The recent CNBC|SurveyMonkey Small Business Survey for Q2 2021 found an increase in small business confidence, but just a small one, and an overall sentiment reading that remains net negative more than a year after Covid. More business owners are expecting revenue gains and, in the hardest-hit sectors, such as food, hiring is expected to rise.

“Human beings never think it will get as bad as it’s going to be and never recover quickly enough,” Herjavec said. “That’s what I am seeing now. People are not ready for the expansion, being too conservative, not bullish enough.”

When optimism was the wrong emotion

The “Shark Tank” co-host may be known for his optimism and business confidence, but he didn’t shy away from revealing during the CNBC small business event how much fear and uncertainty he experienced during the pandemic, describing his initial emotions from last February as “unbelievable fear.”

“Everyone said to me, ‘you’re a ‘Shark’ and have a big business, relatively big business, but fear stopped us for about three days,” Herjavec said. He cited the advice of his co-host Barbara Corcoran, who often says the difference between successful people and others is “not that they don’t feel sorry for themselves, but how long they allow themselves to wallow in misery.”

“For about a week, I was doing a lot of wallowing. I am a pretty tough guy and not a lot of things scare me, but uncertainty in business can be very destructive. I kind of wallowed for a while but then went full action ahead.”
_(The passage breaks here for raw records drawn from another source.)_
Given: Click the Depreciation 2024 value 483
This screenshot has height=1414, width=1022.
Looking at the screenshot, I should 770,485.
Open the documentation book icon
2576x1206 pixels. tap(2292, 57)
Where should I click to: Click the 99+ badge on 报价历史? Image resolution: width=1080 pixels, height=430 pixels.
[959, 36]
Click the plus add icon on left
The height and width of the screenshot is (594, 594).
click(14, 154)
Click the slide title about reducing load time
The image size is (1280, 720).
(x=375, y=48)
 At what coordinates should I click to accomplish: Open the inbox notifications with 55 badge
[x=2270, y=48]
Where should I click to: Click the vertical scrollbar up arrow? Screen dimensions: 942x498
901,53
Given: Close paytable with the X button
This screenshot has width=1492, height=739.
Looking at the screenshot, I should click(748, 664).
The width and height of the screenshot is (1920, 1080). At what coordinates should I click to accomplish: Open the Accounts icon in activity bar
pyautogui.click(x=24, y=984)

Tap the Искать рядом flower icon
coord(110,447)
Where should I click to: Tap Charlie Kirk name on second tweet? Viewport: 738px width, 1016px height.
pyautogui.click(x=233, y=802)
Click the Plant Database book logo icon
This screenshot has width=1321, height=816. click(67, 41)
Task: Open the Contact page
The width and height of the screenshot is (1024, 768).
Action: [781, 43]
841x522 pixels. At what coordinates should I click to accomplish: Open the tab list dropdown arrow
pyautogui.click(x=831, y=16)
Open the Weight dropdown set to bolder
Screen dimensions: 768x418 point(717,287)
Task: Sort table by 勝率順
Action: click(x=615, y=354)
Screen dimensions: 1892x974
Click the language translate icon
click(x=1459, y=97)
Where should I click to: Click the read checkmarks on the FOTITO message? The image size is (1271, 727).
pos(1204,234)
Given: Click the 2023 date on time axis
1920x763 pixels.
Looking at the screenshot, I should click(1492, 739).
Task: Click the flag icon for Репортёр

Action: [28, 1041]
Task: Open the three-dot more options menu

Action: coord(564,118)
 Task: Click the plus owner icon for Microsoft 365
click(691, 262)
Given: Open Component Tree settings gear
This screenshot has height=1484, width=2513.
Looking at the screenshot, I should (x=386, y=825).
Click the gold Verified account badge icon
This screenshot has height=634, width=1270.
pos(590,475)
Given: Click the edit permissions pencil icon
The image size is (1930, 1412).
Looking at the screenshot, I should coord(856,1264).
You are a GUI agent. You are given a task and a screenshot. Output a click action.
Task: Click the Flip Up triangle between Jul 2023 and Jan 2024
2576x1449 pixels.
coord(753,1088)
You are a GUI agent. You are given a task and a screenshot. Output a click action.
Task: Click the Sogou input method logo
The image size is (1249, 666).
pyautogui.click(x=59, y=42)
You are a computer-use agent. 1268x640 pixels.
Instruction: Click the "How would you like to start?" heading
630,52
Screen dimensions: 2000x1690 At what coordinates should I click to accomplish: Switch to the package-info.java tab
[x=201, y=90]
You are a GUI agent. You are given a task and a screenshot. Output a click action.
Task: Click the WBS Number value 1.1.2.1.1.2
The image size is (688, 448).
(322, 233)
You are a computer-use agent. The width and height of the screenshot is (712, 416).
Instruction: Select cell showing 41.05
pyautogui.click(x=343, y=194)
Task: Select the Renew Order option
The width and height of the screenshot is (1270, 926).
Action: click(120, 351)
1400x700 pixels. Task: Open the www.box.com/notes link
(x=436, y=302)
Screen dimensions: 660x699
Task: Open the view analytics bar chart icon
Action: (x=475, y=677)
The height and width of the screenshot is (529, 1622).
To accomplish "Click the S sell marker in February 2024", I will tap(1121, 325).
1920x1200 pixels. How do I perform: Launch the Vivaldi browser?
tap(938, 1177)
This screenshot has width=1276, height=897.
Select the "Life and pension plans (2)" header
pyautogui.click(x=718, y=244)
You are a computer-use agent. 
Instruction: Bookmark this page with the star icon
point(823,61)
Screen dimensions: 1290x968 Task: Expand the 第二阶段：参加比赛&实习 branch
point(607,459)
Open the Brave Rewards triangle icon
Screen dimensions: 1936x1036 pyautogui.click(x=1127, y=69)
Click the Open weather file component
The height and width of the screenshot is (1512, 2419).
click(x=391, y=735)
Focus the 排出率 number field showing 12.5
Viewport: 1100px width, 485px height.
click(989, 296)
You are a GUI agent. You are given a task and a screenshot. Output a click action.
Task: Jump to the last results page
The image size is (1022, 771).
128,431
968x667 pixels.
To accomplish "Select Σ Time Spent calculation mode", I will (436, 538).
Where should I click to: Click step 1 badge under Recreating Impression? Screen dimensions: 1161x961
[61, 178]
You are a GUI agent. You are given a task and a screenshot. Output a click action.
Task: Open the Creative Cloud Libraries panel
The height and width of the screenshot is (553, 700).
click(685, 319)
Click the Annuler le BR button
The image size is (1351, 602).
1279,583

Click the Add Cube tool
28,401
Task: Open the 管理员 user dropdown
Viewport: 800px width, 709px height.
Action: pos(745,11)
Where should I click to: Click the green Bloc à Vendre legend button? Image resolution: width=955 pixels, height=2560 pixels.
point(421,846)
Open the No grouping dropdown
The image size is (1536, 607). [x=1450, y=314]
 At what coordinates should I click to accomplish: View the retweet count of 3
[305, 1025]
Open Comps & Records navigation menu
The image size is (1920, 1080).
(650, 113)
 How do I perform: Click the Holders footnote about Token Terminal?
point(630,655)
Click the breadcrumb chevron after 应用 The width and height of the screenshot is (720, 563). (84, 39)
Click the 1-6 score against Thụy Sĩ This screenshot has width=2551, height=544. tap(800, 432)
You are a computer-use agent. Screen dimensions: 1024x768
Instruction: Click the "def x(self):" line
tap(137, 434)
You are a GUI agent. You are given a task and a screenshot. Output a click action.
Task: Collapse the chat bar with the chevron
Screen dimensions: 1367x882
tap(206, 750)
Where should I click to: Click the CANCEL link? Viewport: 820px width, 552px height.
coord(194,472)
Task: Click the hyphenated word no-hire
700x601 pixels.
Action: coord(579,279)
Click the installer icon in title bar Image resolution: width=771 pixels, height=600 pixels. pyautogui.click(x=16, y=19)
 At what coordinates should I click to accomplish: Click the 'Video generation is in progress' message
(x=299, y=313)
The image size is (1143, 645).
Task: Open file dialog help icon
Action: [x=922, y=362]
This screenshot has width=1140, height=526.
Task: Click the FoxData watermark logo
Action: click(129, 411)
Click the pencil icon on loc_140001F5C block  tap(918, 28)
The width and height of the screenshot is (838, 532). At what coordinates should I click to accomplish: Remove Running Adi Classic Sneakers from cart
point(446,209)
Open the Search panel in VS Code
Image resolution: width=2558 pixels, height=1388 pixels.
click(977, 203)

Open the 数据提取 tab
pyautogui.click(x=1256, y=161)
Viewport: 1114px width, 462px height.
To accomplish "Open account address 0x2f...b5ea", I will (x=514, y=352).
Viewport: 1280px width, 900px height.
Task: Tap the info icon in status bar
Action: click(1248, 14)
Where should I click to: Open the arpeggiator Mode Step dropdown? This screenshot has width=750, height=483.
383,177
Herjavec’s core business of cybersecurity has been a pandemic winner as more of the world moved online, but he also deals with many portfolio investments through his “Shark Tank” deals and he says that one risk during the pandemic was portfolio businesses sticking with “unfounded optimism.”

“It kills a business,” he said. “I am a very optimistic guy, I wake up every day believing tomorrow will be better than yesterday, and all that stuff, but when you’re facing a crisis it is about reality, not optimism. … We told these businesses, ‘don’t expect the world to end, but be prepared for the worst.'”

During the pandemic too many small businesses got into trouble because they were afraid to cut costs, afraid to go too far. “We saw a lot of small businesses getting in trouble saying, ‘maybe we’ll only lay off a few … or don’t need to do layoffs … maybe things will come back.”

Herjavec set these business owners straight: “We encouraged people to take a little more of a pessimistic view, because in a crisis, nobody can help you except yourself. … When things are bad you have to have realistic optimism and we saw lots of small businesses just believe … things are going to get better.”

But now he says dealing with reality is totally different. A year after Herjavec and his CFO sat down and ran through a “black swan” scenario to realistically assess how long they could survive, business owners need to be at “the completely other end of the spectrum,” he says.